Written problem A -> Lay out the records from the line containing "I will 51,31." to the line containing "point(52,95)", inclusive, as a Markdown table with columns Row and Line. Give each nonblank line its own row, numbered in order.

Source passage ->
====================
Our goal is to bridge this divide by being a voluntary faith community whose mission is to engage and interact with the local community, or parish, through both individual and corporate ministry. Our location, in this sense, will be twofold: our first location is the neighborhood in which our house church gathers, but our second locations become the places in which the individual members of our congregation spend their lives throughout the rest of the week–in the workplaces, schools, families, and other everyday contexts in which we challenge ourselves to see our role as ministers of Christ.
The location of our weekly gatherings is in an apartment complex near the University, which is located in a neighborhood that includes people of all ages and walks of life. Although the majority of residents is Caucasian, there are also several African-Americans in our community, including one couple that is an integral part of our congregation.
Strengths Conducive to Diversity
The importance of elements of African-American culture for our congregation, such as spoken word poetry, hip-hop music and spirituals, help our community to be effective in embracing and integrating cultural and ethnic diversity. Our commitment to the importance of creative expression through the arts (visual, musical, and linguistic) creates an open and integrating forum in which diverse perspectives and cultural traditions can be combined and appropriated into our community’s identity. Another strength is that the leaders in our community are all actively engaged in and committed to strengthening relationships with people from different races, ethnicities and nationalities. With our diversity constituted in terms of relationships and social networks, we are well equipped to provide a harmonious and friendly multicultural environment.
Since eating together is very important to us, we also try to share food from many different cultures and enjoy experiencing and trying new things together. By sharing a dinner of Indian food, for example, we can promote unity in diversity because the Caucasian and African-American members of the group find common ground in sharing an experience that is outside of their respective cultural backgrounds, while simultaneously making a gesture that validates and welcomes Indian culture into our community.
Challenges to Diversity
The biggest challenge our congregation has in ministering to the full diversity of our surrounding community is not the difficulty of forming inter-cultural or interracial relationships so much as the difficulty in addressing age differences. The primary weakness of creating a community that embraces and engages with emerging postmodern culture, and whose practices are admittedly non-traditional (at least on the surface) is that this severely hinders our ability to relate to older generations who feel uncomfortable and alienated by the culture and practices of our younger generation. To avoid isolating ourselves from older members of the community, our only recourse is to refer to the core of our mission: the formation of relationships and social networks to integrate others into our faith community. When we truly commit ourselves to seeing strangers as our neighbors, whom we are commanded to love, then we will devote ourselves to overcome this obstacle and welcome others into our community.
Additionally, since I am coming from a house church in which younger members are the minority, and since this congregation is one of the primary models for the foundation of our own, we can work to integrate our ministry with that of the older members of the other house church to promote age diversity to a greater degree.
====================
Data for this exercise ->

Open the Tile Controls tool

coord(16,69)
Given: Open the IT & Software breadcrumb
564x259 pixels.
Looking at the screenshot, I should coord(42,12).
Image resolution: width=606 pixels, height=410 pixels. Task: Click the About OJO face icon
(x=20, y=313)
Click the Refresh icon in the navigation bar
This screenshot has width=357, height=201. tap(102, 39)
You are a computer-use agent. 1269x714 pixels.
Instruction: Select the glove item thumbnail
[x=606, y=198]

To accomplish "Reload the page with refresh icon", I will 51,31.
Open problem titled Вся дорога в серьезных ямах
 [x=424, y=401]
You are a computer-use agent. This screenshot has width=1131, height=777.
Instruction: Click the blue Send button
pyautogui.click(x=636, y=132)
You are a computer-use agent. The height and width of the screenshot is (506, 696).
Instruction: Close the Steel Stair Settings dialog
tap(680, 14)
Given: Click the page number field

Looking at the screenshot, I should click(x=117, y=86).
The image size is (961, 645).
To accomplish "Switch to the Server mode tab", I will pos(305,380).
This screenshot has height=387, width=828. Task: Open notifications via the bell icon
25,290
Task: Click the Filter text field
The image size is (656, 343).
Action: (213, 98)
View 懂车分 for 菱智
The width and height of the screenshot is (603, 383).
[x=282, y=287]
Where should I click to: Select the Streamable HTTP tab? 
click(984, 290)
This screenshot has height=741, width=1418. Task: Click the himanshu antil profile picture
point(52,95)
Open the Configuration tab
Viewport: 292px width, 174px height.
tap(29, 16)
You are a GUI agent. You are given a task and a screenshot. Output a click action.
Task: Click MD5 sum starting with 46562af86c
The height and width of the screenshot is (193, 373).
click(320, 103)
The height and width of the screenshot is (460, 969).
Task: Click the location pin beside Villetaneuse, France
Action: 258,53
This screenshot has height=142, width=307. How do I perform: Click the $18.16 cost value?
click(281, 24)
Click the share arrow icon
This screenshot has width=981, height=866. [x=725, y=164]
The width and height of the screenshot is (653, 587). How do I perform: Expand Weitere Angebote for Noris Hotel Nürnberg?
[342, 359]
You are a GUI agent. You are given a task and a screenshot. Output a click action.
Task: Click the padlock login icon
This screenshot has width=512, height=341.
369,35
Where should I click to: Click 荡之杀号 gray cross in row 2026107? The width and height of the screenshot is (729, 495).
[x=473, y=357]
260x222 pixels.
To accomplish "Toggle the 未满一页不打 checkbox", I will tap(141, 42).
====================
Written problem B -> Resume the passage on the house church's approach to diversity, continuing after its final sentence.

Expected output A ->
| Row | Line |
|---|---|
| 1 | To accomplish "Reload the page with refresh icon", I will 51,31. |
| 2 | Open problem titled Вся дорога в серьезных ямах |
| 3 |  [x=424, y=401] |
| 4 | You are a computer-use agent. This screenshot has width=1131, height=777. |
| 5 | Instruction: Click the blue Send button |
| 6 | pyautogui.click(x=636, y=132) |
| 7 | You are a computer-use agent. The height and width of the screenshot is (506, 696). |
| 8 | Instruction: Close the Steel Stair Settings dialog |
| 9 | tap(680, 14) |
| 10 | Given: Click the page number field |
| 11 | Looking at the screenshot, I should click(x=117, y=86). |
| 12 | The image size is (961, 645). |
| 13 | To accomplish "Switch to the Server mode tab", I will pos(305,380). |
| 14 | This screenshot has height=387, width=828. Task: Open notifications via the bell icon |
| 15 | 25,290 |
| 16 | Task: Click the Filter text field |
| 17 | The image size is (656, 343). |
| 18 | Action: (213, 98) |
| 19 | View 懂车分 for 菱智 |
| 20 | The width and height of the screenshot is (603, 383). |
| 21 | [x=282, y=287] |
| 22 | Where should I click to: Select the Streamable HTTP tab?  |
| 23 | click(984, 290) |
| 24 | This screenshot has height=741, width=1418. Task: Click the himanshu antil profile picture |
| 25 | point(52,95) |

Expected output B ->
IV. Description of Leadership
The leadership of our congregation is much more fluid than fixed. Since it is one of the foundational goals of our congregation to empower and emphasize the ministerial role of each member, there is no formal delineation between clergy and laity in the conventional sense. Leadership and authority in our context are determined relationally. Owing to my familiarity with Biblical studies as a seminary student, I take on a role of leadership with respect to our weekly engagements with scripture. This, however, does not manifest formally as a sermon so much as it underscores my leadership role as facilitator and moderator of a group discussion on a given topic or text and its interpretation. While my insights and knowledge are for guiding and shaping discussion, our communication remains dialogical and open to questions, interactions, and contributions from all members.
Our commitment to diversity in leadership is evidenced by the fact that of the four founding members of the congregation, I am the only male. Where female leadership has often been, and still often is marginalized by many Christian congregations, the goal of equipping and empowering women in leadership and ministry is central to the life of our faith community. Furthermore, our leadership is unique in that we are all lay people, in the sense that our primary vocation is something other than professional ministry. Thus, each leader speaks from the context of their individual ministry in various fields such as psychology student, Starbucks employee, elementary school teacher, salesman, and, in my own case, social worker for the developmentally disabled. When we meet as a congregation, each member is given the floor to speak from their individual context about how their ministry is going, and to challenge the rest of the group by modeling the kind of ministry we are each held accountable for. In this way, we cultivate our congregational ministry to and with the world and our community, exercising the utmost caution against engaging solely in ministry at the world.
V. Snapshot
As a deconstructive Church, we take very seriously the role of our community in interpreting the life of faith as guided by the Biblical text. For that reason, we open ourselves to the entirety of the Biblical narrative to interpret the context of our scripture readings, and open ourselves to tradition in our awareness of ancient interpretations even as we seek to discover new interpretations that guide our present life and community.
As an “Embodied Body of Christ,” we incorporate practices that cultivate and express our “passionate concern for humans, for animals, for the earth and for the real material bodies in which we dwell…marked by concern for bodies abused and broken, neglected and uncared for, sick and dying, and bodies healthy and whole.”
We will endeavor to welcome all others into our midst, including those who are already weekly members (even clergy) of institutional congregations, in order that we may work for the unity of the Church while we minister to the world around us with healing and hope.
We seek to embody a missional rather than a consumer-oriented Church; a congregation whose members come to meet each other’s needs and work together for the needy in the community.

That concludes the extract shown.